Plutôt qu’une série de contributions d’experts, il s’agit de la mise en perspective d’une réflexion partagée puisque tous les auteurs appartiennent à un collectif d’observateurs et de praticiens qui se sont réunis régulièrement sous l’égide du CRAP-Cahiers pédagogiques pour confronter leurs expériences, et réfléchir aux moyens de faire vivre les valeurs démocratiques dans l’école. La démarche qui a présidé à l’élaboration et à la rédaction de l’ouvrage a donc consisté à mettre en œuvre les principes mêmes de ce pourquoi chacun milite et s’interroge dans ce livre. Et c’est déjà la preuve, comme le souligne François Dubet dans la préface,que « l’école est bien plus vivante qu’on ne le croit souvent ».

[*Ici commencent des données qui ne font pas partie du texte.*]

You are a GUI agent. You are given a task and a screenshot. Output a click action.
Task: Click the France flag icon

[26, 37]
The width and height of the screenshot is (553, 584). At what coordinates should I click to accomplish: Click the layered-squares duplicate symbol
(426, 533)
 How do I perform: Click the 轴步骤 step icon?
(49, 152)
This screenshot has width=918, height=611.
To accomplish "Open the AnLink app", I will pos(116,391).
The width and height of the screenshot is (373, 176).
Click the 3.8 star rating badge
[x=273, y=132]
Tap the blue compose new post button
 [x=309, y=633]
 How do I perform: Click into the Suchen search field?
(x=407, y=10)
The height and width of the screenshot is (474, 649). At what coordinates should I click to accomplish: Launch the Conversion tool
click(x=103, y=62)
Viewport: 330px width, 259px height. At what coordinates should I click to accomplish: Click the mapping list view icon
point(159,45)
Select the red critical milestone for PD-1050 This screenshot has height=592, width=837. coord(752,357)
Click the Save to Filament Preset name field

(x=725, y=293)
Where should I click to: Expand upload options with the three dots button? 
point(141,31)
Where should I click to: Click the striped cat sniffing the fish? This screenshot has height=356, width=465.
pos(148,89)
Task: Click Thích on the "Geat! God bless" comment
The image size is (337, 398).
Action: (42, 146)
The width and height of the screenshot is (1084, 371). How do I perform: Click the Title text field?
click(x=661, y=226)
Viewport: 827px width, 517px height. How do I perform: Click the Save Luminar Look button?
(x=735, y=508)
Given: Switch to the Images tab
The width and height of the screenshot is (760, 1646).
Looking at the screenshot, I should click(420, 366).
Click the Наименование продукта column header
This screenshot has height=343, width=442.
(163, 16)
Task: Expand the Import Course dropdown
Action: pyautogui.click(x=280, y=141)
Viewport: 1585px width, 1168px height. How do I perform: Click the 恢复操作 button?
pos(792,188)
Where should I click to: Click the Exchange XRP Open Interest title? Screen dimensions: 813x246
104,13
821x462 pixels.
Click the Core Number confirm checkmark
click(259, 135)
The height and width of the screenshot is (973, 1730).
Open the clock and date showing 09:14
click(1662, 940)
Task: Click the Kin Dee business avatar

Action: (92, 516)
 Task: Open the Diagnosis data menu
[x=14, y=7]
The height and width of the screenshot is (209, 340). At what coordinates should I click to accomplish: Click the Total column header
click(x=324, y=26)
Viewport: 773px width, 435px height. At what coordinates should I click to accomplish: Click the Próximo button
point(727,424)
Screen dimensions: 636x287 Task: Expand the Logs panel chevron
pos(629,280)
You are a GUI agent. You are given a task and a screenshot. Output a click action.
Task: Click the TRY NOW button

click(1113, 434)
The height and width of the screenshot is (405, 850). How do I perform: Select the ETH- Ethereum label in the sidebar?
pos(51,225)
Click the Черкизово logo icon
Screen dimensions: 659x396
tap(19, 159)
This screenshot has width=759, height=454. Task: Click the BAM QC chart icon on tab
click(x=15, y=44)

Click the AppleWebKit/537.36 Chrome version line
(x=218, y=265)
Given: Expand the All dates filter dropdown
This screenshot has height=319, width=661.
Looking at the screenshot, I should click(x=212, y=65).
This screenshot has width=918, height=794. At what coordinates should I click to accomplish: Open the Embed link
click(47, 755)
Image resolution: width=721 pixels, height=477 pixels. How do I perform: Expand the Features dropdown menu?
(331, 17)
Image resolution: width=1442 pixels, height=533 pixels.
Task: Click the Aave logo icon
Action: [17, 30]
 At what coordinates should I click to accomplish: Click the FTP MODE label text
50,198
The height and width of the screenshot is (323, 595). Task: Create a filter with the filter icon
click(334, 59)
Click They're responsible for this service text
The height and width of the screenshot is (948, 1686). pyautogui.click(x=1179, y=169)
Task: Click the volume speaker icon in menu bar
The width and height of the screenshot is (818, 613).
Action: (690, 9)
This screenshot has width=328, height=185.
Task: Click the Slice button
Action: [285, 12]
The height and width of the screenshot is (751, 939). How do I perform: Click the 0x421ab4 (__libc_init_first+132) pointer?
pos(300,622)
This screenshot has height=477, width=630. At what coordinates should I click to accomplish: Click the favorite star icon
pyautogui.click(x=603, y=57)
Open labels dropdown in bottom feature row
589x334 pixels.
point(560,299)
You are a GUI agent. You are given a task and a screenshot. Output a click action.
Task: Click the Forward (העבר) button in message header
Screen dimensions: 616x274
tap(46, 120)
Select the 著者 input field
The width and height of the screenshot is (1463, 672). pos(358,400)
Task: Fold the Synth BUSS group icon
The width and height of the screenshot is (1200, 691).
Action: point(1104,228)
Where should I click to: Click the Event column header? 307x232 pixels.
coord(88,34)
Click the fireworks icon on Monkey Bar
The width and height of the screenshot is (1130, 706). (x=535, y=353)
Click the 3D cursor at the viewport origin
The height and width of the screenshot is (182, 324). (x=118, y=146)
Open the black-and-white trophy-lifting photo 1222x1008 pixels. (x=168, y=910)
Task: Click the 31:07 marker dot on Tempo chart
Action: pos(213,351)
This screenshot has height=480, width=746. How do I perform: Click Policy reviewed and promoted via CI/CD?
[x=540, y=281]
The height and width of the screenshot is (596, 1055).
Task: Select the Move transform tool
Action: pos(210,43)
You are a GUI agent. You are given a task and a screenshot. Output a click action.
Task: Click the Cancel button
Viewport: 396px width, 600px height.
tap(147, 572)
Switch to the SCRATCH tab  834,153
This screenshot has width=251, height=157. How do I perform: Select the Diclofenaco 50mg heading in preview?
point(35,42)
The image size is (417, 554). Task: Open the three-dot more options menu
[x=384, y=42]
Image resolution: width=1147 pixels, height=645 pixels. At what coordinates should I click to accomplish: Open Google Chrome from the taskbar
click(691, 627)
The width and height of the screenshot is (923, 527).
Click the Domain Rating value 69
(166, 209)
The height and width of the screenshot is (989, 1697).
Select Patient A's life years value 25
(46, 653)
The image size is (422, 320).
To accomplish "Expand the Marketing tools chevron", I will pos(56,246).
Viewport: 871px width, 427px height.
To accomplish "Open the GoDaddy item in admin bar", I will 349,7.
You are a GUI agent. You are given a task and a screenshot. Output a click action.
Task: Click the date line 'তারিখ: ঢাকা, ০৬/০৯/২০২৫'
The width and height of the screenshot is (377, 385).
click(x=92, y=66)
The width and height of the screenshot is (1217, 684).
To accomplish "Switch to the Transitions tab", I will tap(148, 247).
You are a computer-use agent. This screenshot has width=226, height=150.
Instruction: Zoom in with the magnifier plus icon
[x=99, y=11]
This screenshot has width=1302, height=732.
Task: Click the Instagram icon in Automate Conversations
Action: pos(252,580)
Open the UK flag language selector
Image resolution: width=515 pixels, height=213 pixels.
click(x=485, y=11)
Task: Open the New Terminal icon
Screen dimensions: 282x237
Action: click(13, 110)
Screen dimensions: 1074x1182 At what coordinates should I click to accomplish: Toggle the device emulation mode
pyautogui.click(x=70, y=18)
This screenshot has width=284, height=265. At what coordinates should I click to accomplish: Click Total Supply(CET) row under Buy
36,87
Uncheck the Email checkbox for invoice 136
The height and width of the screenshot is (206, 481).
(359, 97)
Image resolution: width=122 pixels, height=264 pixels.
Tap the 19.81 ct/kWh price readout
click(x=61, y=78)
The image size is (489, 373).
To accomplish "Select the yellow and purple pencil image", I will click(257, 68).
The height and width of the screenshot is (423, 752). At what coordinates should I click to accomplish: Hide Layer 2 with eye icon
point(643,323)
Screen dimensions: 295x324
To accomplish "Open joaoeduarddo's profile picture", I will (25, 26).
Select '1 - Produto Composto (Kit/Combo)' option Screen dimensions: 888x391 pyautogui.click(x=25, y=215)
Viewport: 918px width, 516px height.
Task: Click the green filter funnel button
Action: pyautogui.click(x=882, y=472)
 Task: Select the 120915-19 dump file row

On peut voir en effet au fil des brefs chapitres qui se succèdent, comment des écoles primaires et secondaires, des collèges, des lycées généraux et des lycées professionnels, suscitent la parole des élèves et avec quelles difficultés, quel temps consenti, quelle humilité, quelle nécessaire fermeté, cette parole doit rencontrer celle des adultes de l’institution scolaire. Comment animer l’heure de vie de classe ? Comment permettre à des élèves de CM2 de gérer un espace-jeu ? Comment traiter la violence ? Comment, pour cela, utiliser entre autres la photo, la vidéo, le théâtre ? Partout, la parole est au centre. À chaque fois, il faut construire un dispositif qui la libère, la canalise et la prenne en compte.
Les choses se compliquent, comme le note François Dubet et comme le relève Michel Tozzi, quand on essaie de comprendre « comment cette parole de l’élève peut être démocratisée au cœur même de l’acte d’apprendre dans la classe, c’est-à-dire dans son rapport au savoir ». Il faut bien dire que c’est une question qui reste en suspens : elle ne trouve guère de réponse que dans quelques réflexions sur des dispositifs d’aide en primaire. On en reste par ailleurs aux idées connues sur la nécessité d’un savoir non dogmatique et sur l’obligation de prendre en compte les représentations des élèves. Mais peu de concret sur ce point fondamental.
À défaut de montrer ce que les dispositifs de prise de parole changent dans le rapport au savoir, le livre montre par contre combien il est indispensable d’instituer les instances de délibération qui, comme à l’école Vitruve ou au lycée expérimental de Saint-Nazaire par exemple sont amenées à prendre les décisions « politiques » (le fonctionnement de la vie scolaire, les règles) aussi bien que pédagogiques (le choix des sujets d’étude dans le cadre du programme). Et c’est du côté du collège de Sisteron qu’on voit qu’une simple action de formation des délégués élèves débouche sur l’instauration d’une fiche navette dans chaque classe où il est question de tout autre chose que de doléances anodines.
Faire vivre la démocratie dans l’école c’est donner accès à la parole, au savoir et au pouvoir… telle étaitl’hypothèse de départ. Il apparaît que les avancées dans le domaine de la parole et du pouvoir des élèves, à condition de bénéficier de dispositifs repérés et institutionnalisés, sont évidentes même si les instances officielles : conseil d’administration, conseil de vie lycéenne, demeurent assez formelles. Mais elles ne suffisent pas à donner du sens à une école dont la fonction est de sélectionner à l’aide de savoirs figés plutôt que de former des citoyens doués d’une conscience critique et de compétences effectives.
Ce livre – qui n’est « qu’une étape ! » – est une invitation à continuer à travailler pour aller « vers un système réellement éducatif », preuve et garant d’une société réellement démocratique.